Silvio Berlusconi si appella al presidente della Repubblica con un ricorso straordinario contro la Banca d’Italia che il 7 ottobre scorso gli aveva imposto di vendere il 20% di Mediolanum, in seguito alla perdita dei requisiti di onorabilità dopo la condanna definitiva per frode fiscale nella vicenda dei diritti Mediaset. 
La mossa dell’ex Cavaliere — azionista di controllo di Fininvest attraverso le varie Holding che fanno capo a lui e ai figli Marina, Piersilvio, Barbara, Eleonora, Luigi — è stata decisa ieri perché domani scadranno i tre mesi che la Vigilanza gli ha concesso per cedere a un trust le azioni Mediolanum eccedenti il 9,9%, soglia oltre la quale serve l’ok dell’authority e la verifica sui requisiti di onorabilità, in vista di una loro ordinata vendita sul mercato entro trenta mesi. Nel provvedimento la Banca d’Italia aveva applicato le norme sui conglomerati finanziari entrate in vigore ad aprile, che considerano Mediolanum come gruppo bancario. In conseguenza di ciò, la perdita dell’onorabilità era un atto dovuto, e come tale a ottobre era attesa in Fininvest la decisione di Bankitalia. Ora invece, la via giurisdizionale, che quantomeno potrebbe far guadagnare del tempo.

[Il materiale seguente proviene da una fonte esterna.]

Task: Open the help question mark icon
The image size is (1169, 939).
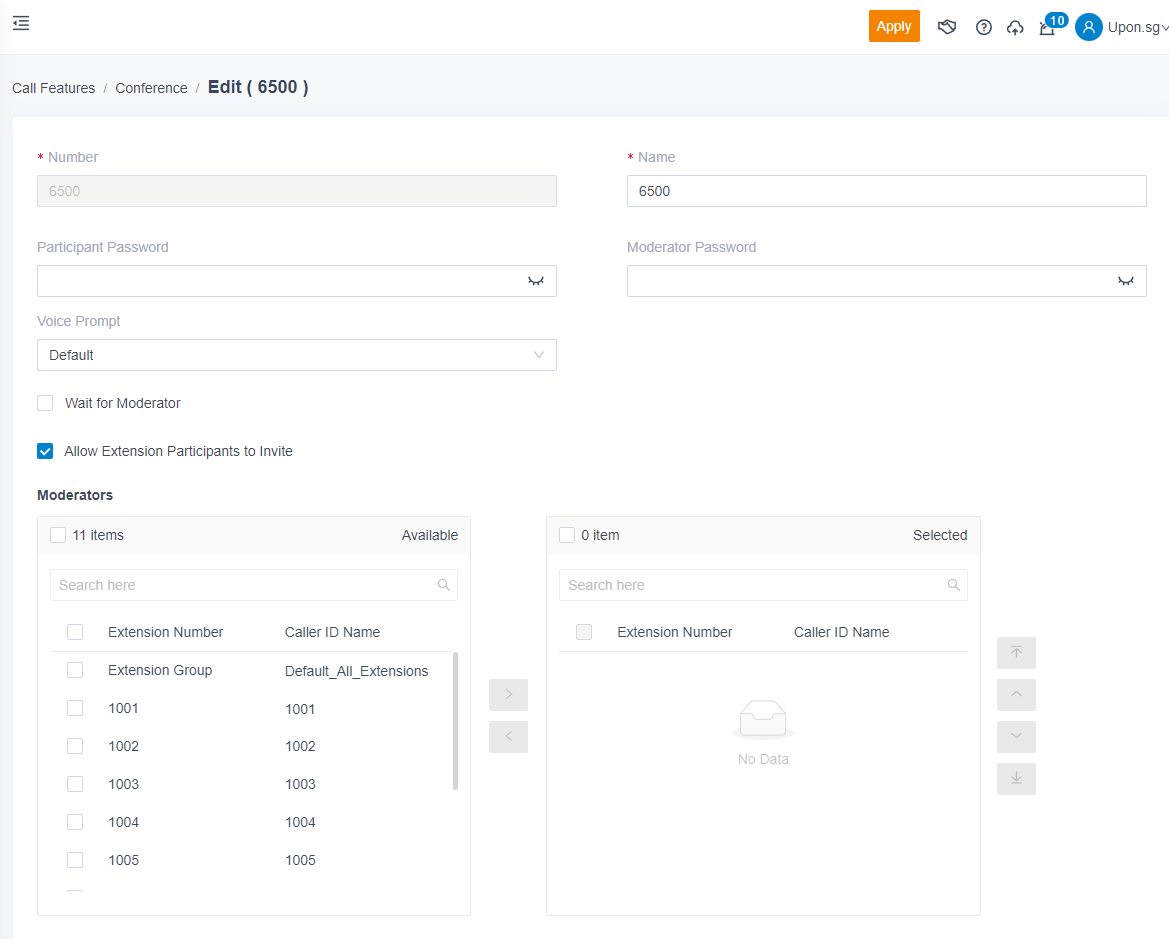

La strada del ricorso straordinario al Capo dello Stato è stata scelta dai legali di Berlusconi, gli avvocati Andrea Di Porto, Luigi Medugno e Andrea Saccucci, per gli ampi termini concessi, 120 giorni, rispetto ai 60 del ricorso al Tar, ampiamente scaduti. I motivi del ricorso tuttavia non sono stati resi noti. Secondo fonti della Banca d’Italia, il ricorso è stato notificato già ieri a Via Nazionale, che può chiedere che l’atto venga ricondotto davanti al Tar. In ogni caso l’impugnazione — con cui si chiede la sospensione dell’efficacia del provvedimento — non influenza i termini fissati: dunque Fininvest, e in via indiretta Berlusconi, devono mettersi in regola entro domani. L’alternativa potrebbe essere la sospensione dei diritti di voto su Mediolanum per la quota oltre il 9,9%.
La famiglia Berlusconi possiede il 30,15% di Mediolanum: fino a ottobre era in gran parte vincolato in un patto di sindacato con il fondatore Ennio Doris, titolare del 20,73%, e con la moglie di Doris, Lina Tombolato, azionista al 6,75%. Le cifre sono rilevanti: il 20% di Mediolanum vale circa 770 milioni e pesa per circa un quinto nel patrimonio di Fininvest.
L’ex premier aveva pensato di cedere le quote ai figli ma avrebbe incontrato il «no» di Bankitalia, mentre circa il 5-6% potrebbe essere acquistato dallo stesso Doris. Oggi si tiene un consiglio di Fininvest per decidere se andare avanti sul trust, secondo il mandato che il ceo Pasquale Cannatelli ha ricevuto a fine ottobre. Ma anche per il trust i paletti fissati sono stretti: indipendenza da Fininvest e dalla famiglia Berlusconi.